Carcassonne to Porto via Ryanair

There are two ways to read this post:

A:  “I don’t care about airports and airlines and I just want to get there.”

We took a pleasant Ryanair flight from our little Carcassonne airport to Porto, without problems.

(If this is you, you are done; no need to read further. I’ll post about something else shortly, hopefully more interesting, and with pictures! On the other hand…)

B:  “I am fascinated about every detail of airports, airplanes, and airlines.”

There are a number of Ryanair flights in and out of Carcassonne (airport code CCF), most connected to the UK, but also a twice-a-week flight nonstop to Porto, Portugal. Our goal is to get to Lisbon for Mike’s niece Sophia’s wedding. Flying non-stop to Porto, even though Porto is a three hour drive from Lisbon, is a less expensive and more pleasant option compared to the multi-flight alternatives. And we get the opportunity to explore Porto, home to — wait for it — port wine; and some drives through the Portuguese countryside.

So, first time with Ryanair.
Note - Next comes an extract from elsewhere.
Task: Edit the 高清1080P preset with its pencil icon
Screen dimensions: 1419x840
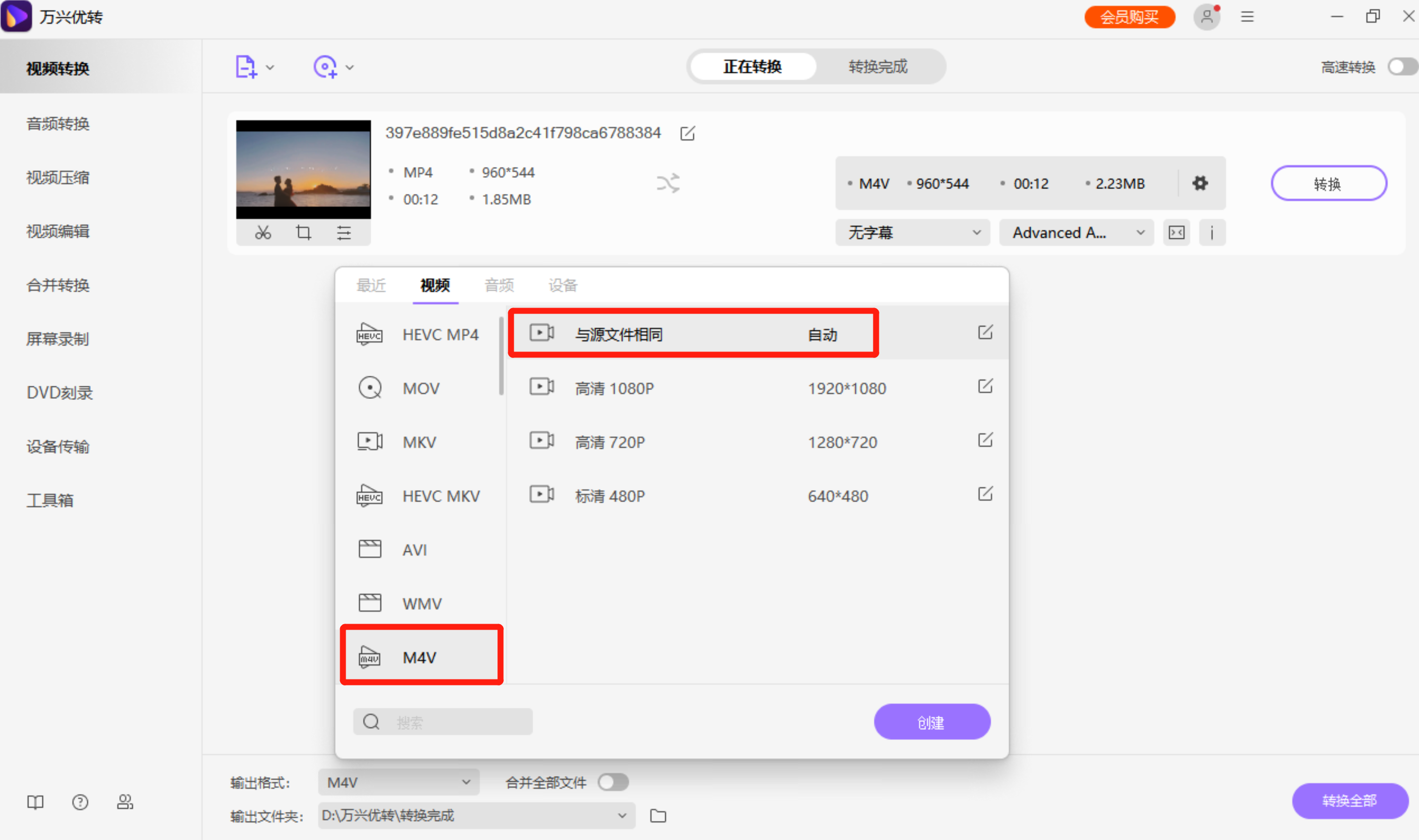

Ryanair is the biggest low-cost no-frills airline in Europe. We were a bit wary of flying with them, having vaguely recalled news stories about their charging for every little thing, extremely cramped planes, and bad customer service. But the flight to Porto is short, only about 90 minutes, the cost good, and the schedule convenient.

Buying the tickets online was easy, not at all different from other airlines. Mike found and shrewdly purchased a “priority” upgrade that included checked bags, seats with more leg room, and priority boarding. During the week before the flight, we received emails instructing us to check in online to avoid the 49 euro charge to check in at the airport. We wondered if the nickel and diming was starting.
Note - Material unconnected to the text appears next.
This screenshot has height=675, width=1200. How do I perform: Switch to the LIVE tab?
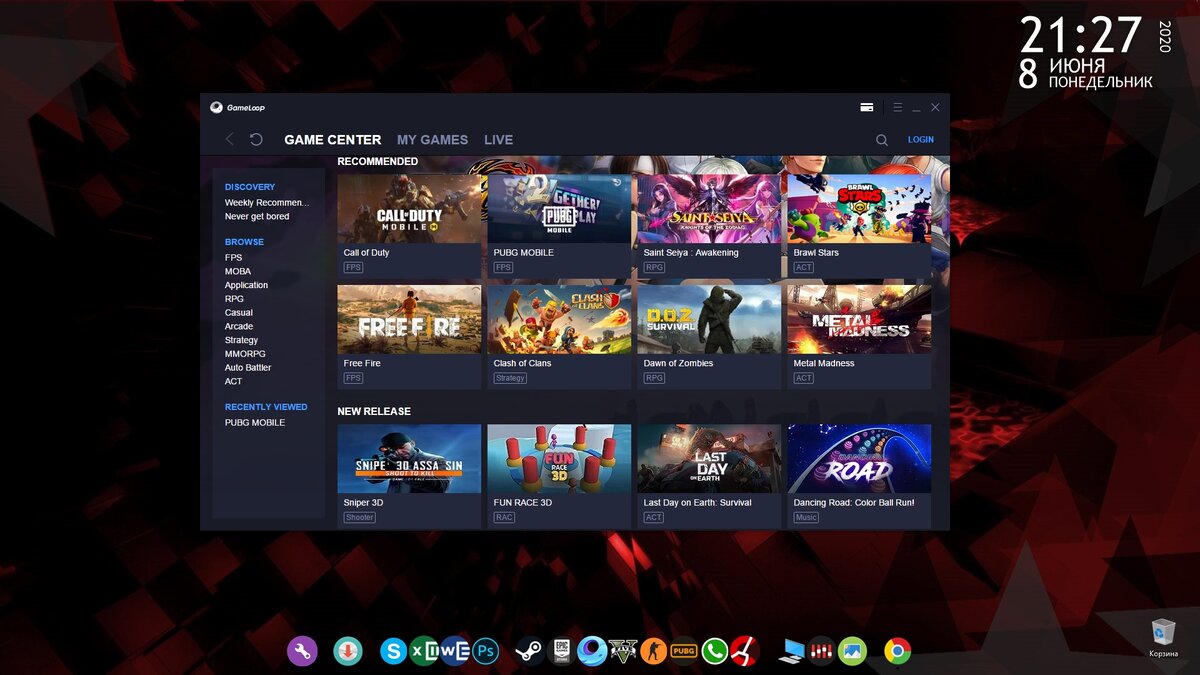(x=498, y=140)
The Carcassonne airport is only about 7 minutes away from our house. We regularly see the Ryanair planes on their approach to the runway. So we called a taxi, which came promptly at the requested time (we hadn’t been sure what the French small-town attitude toward punctuality and reliability would be). A few minutes later, we’re at the little airport. This is quite lovely, almost just strolling over to the airport to catch a little flight.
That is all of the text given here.